Recentemente o governo do Estado publicou um decreto obrigando a comprovação vacinal, através de um certificado de vacinação, de todas as crianças até 18 anos de idade para matrícula e rematrícula nas instituições de ensino, tanto na rede pública quanto na rede privada. Então a gente acredita que, com essa iniciativa, a busca pelas vacinas vai melhorar, vai aumentar, e a gente vai conseguir atingir as crianças que não estão vacinadas. 

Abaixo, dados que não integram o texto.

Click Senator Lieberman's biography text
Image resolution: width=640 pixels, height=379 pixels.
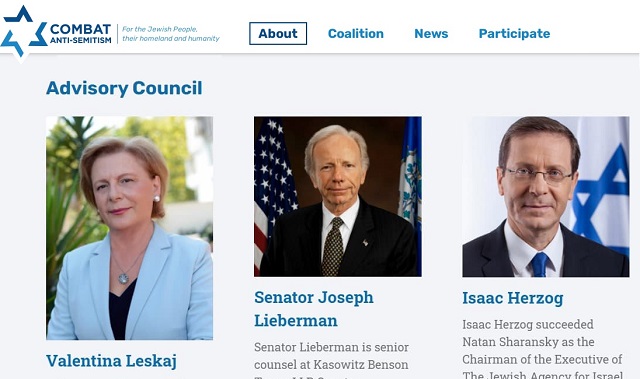click(x=331, y=361)
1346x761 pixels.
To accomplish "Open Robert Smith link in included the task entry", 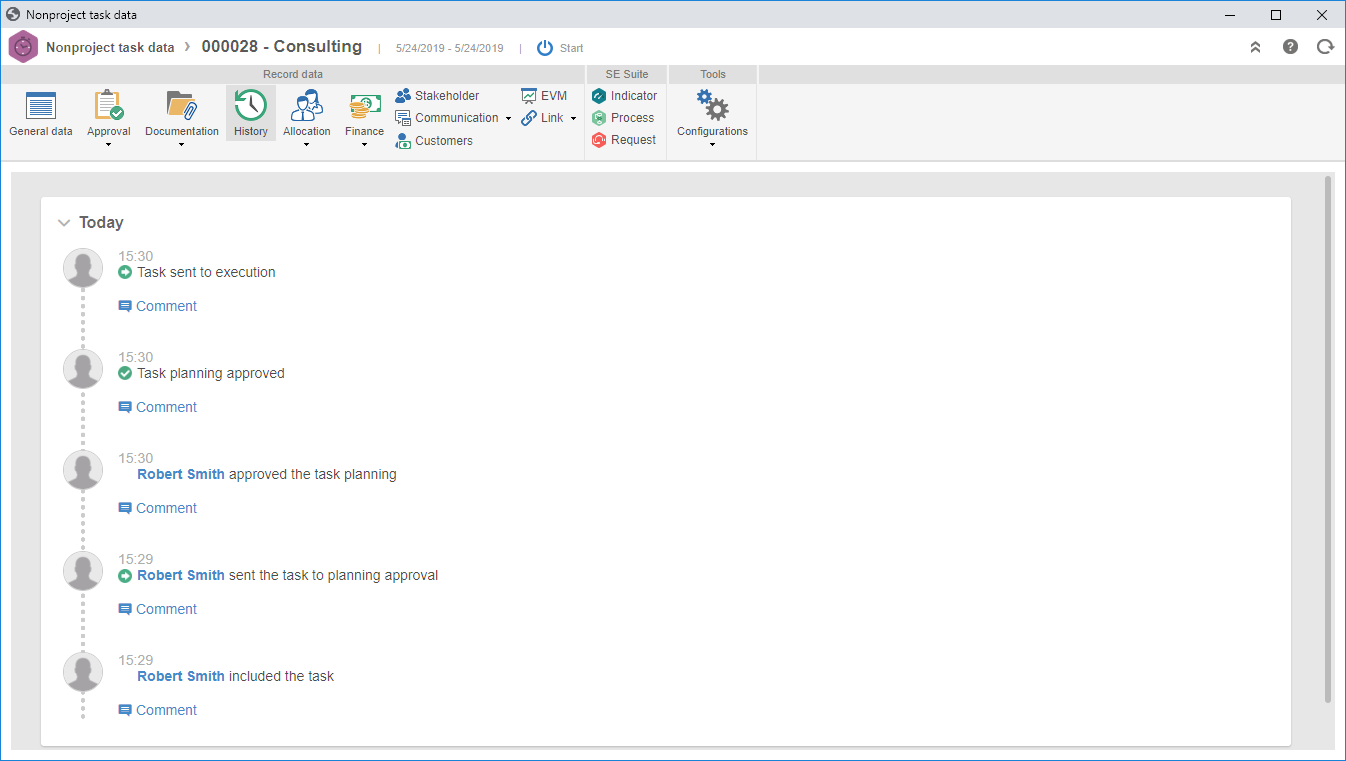I will pos(181,676).
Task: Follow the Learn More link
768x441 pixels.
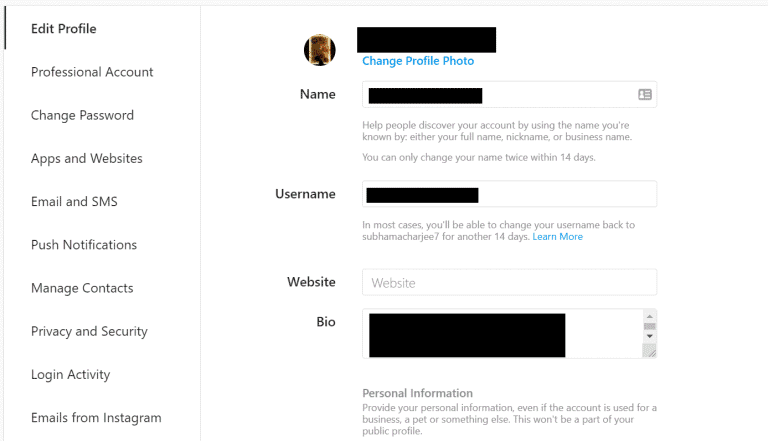Action: point(557,237)
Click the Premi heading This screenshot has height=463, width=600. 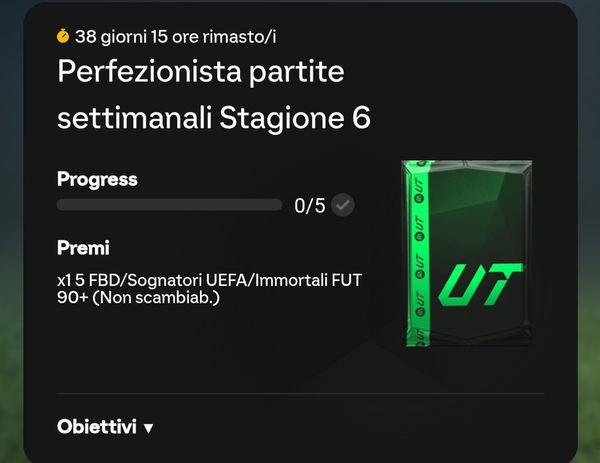(x=83, y=248)
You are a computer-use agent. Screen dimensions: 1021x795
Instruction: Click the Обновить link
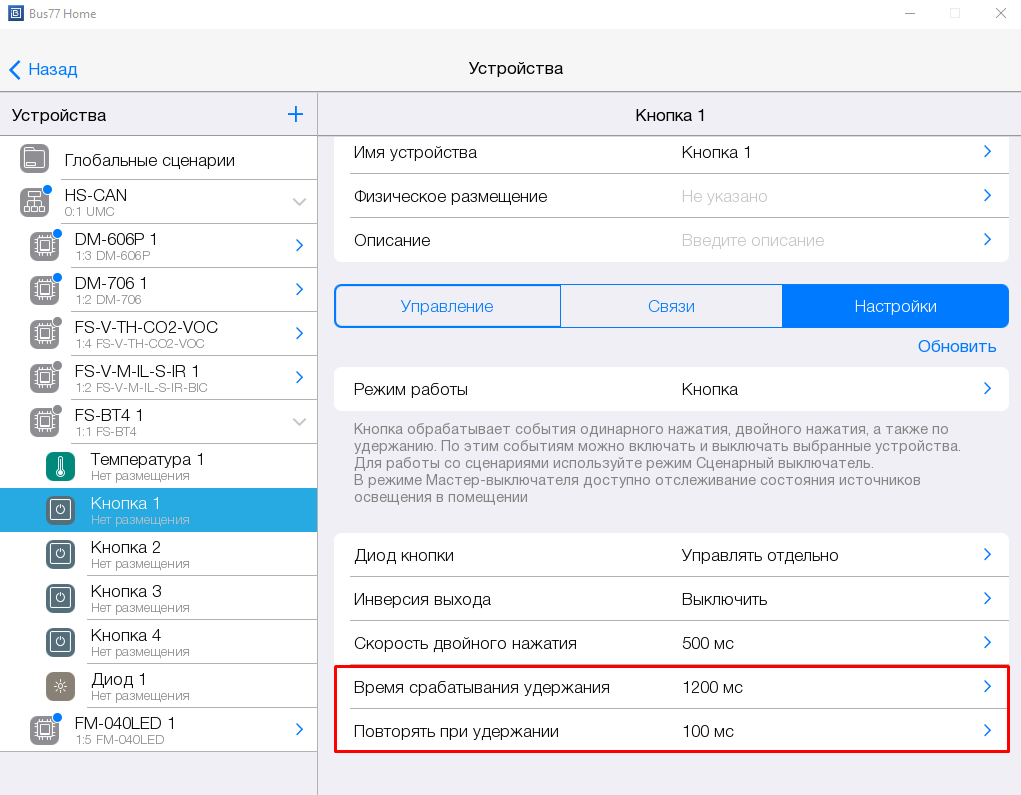(957, 346)
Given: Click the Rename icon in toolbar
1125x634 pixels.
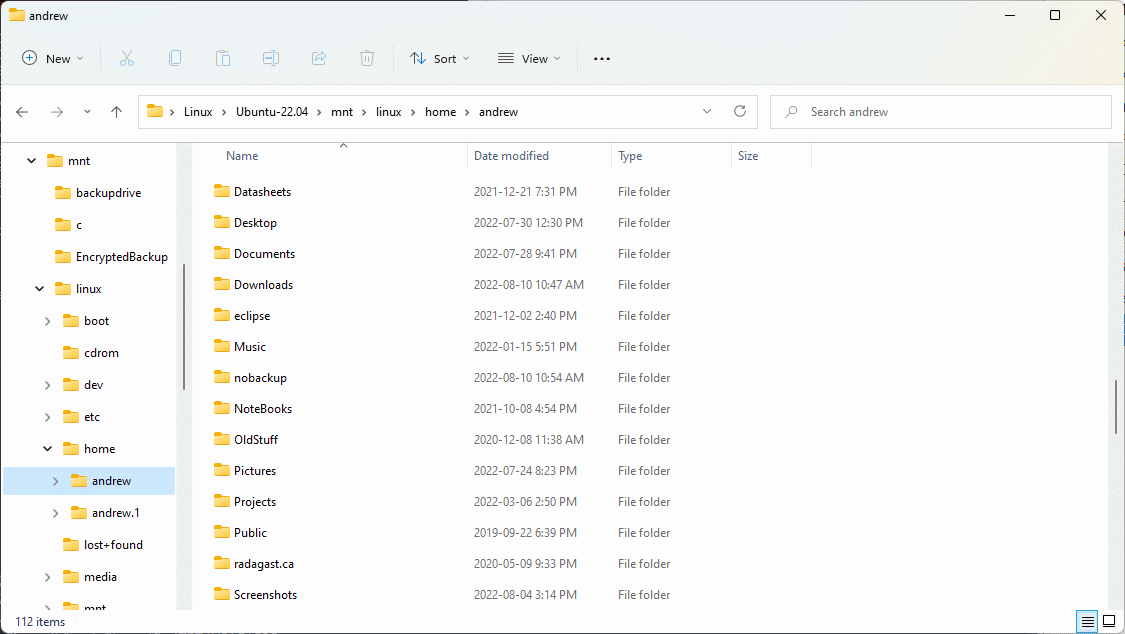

“E não é que a vacinação é obrigatória, mas com esse decreto a criança tem que, pelo menos, procurar a unidade de saúde para pegar esse certificado, se está ou não atualizado conforme a rotina estabelecida, e, se não estiver atualizado, o motivo disso. Também é uma oportunidade do profissional de saúde convencer o pai e a mãe e sanar qualquer dúvida que tenham e que seja um impeditivo da vacinação.” Polyana Cristina Vilela Braga, da Secretaria Municipal de Saúde de Goiânia

Unidades de saúde com vacinação aos fins de semana

Ainda de acordo com a entrevistada, a UPA Jardim América, o Ciams Urias Magalhães e o Centro Municipal de Vacinação são as três unidades de saúde com salas de vacinação abertas aos fins de semana.

LN: Por fim, sobre a volta de algumas doenças imunopreveníveis que já haviam sido erradicadas, você poderia citar alguns exemplos? Quais doenças têm preocupado os órgãos públicos e que devem, também, ser um alerta para a população?

Polyana: Podemos citar o sarampo, já que nós perdemos o certificado de erradicação do sarampo no Brasil em 2018, estamos tentando recuperar esse certificado. Nós já tivemos vários surtos e agora está como uma doença controlada, mas quando a gente fala que teve surto de sarampo, a gente imediatamente fica com medo da rubéola, porque a vacina é a mesma, é a Tríplice Viral: sarampo, caxumba e rubéola. Então tivemos alguns casos de caxumba, alguns surtos de catapora, ou varicela [como também é chamada]. Nós tivemos algumas situações preocupantes em relação à difteria, que é uma doença controlada. Também podemos citar o tétano neonatal. Mas uma que tem nos amedrontado bastante é a poliomielite, que nós não temos nenhum caso ainda, mas estamos em alerta máximo pela OMS para reintrodução do poliovírus. É o que nos preocupa mais no momento, a poliomielite.